• Problem to solve: Copying exactly, give the lines in the material below from the one with "Viewport: 199px width, 265px" to the one with "Toggle the checkmark display options button", ends included, and nothing besides.

• Input data:
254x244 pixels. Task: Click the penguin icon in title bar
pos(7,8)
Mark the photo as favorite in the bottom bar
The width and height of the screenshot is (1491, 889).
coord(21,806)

--

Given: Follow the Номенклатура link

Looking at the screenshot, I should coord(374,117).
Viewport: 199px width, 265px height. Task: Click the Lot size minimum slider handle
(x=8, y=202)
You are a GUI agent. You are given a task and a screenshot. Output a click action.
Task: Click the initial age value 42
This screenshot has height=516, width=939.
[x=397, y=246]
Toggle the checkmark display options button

• Result of the task:
Viewport: 199px width, 265px height. Task: Click the Lot size minimum slider handle
(x=8, y=202)
You are a GUI agent. You are given a task and a screenshot. Output a click action.
Task: Click the initial age value 42
This screenshot has height=516, width=939.
[x=397, y=246]
Toggle the checkmark display options button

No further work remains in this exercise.